*** Extract provided Section Begins ***
The plot type is auto-detected from the VCF header: `##INFO=<ID=SVTYPE>` selects SV mode; `##INFO=<ID=CSQ>` + `##FORMAT=<ID=PS>` selects compound-het mode. VCFs that match neither shape are refused with a clear error.

## What it produces

### SV / cytogenetics report

- **Circos plot** (pyCirclize) — cytoband ideogram with BND ribbons; line thickness scaled by `SUPPORT`, colour by VAF.
- **Linear genome SV map** — chr1 → chrY, one row each. Greyscale ISCN-style cytobands, four per-type density strips (INS = blue, DEL = red, DUP = green, INV = purple) at 1 Mb bins, BND arcs above. Annotated with ISCN nomenclature like `t(7;17)(q11.23;q12)`.
- Two noise heuristics that work on the VCF alone — no external reference data needed: acrocentric short-arm BNDs (chr13/14/15/21/22 p-arms; on by default for hg38, off for T2T) and coverage-anomaly BNDs (`max(COVERAGE) >= --cov-ratio × baseline AND VAF < --cov-vaf-max`).
- Supports hg38 and T2T-CHM13v2.0 via bundled cytobands.

### Compound-het panels

- One panel per gene: IGV-style blue canonical-transcript exon track on top, two horizontal H1 / H2 hap lines, mint phase-block rectangles spanning both haps (with off-edge arrows when a block stretches past the gene window), ClinVar-coloured missense lollipops hanging downward, synonymous-variant `x` markers on the hap line for context.
*** Extract provided Section Ends ***
== Work task 1 ==
From the VCF plotting description, list each structural-variant type shown in the linear genome map's density strips, along with its color.
== Work task 2 ==
Please write out the part of the VCF plotting description starting with "### SV / cytogenetics" and going on through "via bundled cytobands.".
== Work task 3 ==
Write what comes next in the VCF plotting description, continuing from its last sentence.
*** Information provided Section Begins ***
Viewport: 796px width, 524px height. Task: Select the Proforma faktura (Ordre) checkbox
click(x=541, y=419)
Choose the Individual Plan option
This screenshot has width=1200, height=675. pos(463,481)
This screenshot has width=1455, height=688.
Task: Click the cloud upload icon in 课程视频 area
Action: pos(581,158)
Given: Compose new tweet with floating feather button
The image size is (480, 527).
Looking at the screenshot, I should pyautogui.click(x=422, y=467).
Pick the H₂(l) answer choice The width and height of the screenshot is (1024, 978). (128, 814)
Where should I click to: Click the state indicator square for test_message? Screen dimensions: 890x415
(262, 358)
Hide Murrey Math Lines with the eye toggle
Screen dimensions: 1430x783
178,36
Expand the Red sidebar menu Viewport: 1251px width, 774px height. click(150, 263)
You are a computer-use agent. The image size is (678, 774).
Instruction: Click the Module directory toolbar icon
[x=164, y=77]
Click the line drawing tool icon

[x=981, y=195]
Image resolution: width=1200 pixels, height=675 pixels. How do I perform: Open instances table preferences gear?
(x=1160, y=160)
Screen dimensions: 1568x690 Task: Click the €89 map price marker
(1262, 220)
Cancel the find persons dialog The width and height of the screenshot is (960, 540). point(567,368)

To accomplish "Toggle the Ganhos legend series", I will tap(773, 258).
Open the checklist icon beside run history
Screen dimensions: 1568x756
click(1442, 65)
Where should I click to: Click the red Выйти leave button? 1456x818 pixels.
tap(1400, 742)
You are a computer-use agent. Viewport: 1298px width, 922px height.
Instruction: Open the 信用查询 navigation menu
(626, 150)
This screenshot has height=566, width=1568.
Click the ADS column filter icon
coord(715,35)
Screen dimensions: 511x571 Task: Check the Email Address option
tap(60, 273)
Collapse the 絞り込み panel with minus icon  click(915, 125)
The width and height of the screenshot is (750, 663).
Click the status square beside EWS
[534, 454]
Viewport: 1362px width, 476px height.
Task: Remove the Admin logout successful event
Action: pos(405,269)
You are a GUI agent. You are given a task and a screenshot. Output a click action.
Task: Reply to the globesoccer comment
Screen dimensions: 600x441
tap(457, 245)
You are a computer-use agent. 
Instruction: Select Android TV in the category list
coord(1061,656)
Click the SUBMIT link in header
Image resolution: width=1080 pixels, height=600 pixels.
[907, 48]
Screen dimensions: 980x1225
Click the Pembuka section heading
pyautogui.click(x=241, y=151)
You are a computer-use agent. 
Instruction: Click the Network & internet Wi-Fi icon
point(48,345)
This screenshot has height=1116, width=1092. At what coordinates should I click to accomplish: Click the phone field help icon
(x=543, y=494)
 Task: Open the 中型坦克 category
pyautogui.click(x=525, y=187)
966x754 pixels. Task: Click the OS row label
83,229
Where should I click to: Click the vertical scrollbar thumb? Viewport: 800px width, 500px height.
*** Information provided Section Ends ***
== Answer 1 ==
INS: blue
DEL: red
DUP: green
INV: purple

== Answer 2 ==
### SV / cytogenetics report

- **Circos plot** (pyCirclize) — cytoband ideogram with BND ribbons; line thickness scaled by `SUPPORT`, colour by VAF.
- **Linear genome SV map** — chr1 → chrY, one row each. Greyscale ISCN-style cytobands, four per-type density strips (INS = blue, DEL = red, DUP = green, INV = purple) at 1 Mb bins, BND arcs above. Annotated with ISCN nomenclature like `t(7;17)(q11.23;q12)`.
- Two noise heuristics that work on the VCF alone — no external reference data needed: acrocentric short-arm BNDs (chr13/14/15/21/22 p-arms; on by default for hg38, off for T2T) and coverage-anomaly BNDs (`max(COVERAGE) >= --cov-ratio × baseline AND VAF < --cov-vaf-max`).
- Supports hg38 and T2T-CHM13v2.0 via bundled cytobands.

== Answer 3 ==
- Auto-select sweep when `--gene` is omitted: gene qualifies iff at least one trans pair has one variant in ClinVar P/LP or VUS and the partner is not benign. The report splits results into a `strict` section (both variants P/LP or VUS — true compound-het) and an `extended` section (anchor P/LP-or-VUS, partner conflicting / no-ClinVar / P/LP / VUS). The strict heading is shown even when its subset is empty so the dichotomy is always visible.
- Use `--gene SYMBOL` to plot a specific gene regardless of the auto-select rule (useful for manual review of P/LP + benign or no-ClinVar + no-ClinVar pairs).
- Tunable via `--min-pair-count` (raise for stricter sweeps) and `--max-genes` (default 50).
- hg38-only: ClinVar coordinates are hg38, and coordinate-based lookup is the matching path.

ClinVar usage in compound-het is purely a colour key on data points — no clinical interpretation is performed or implied.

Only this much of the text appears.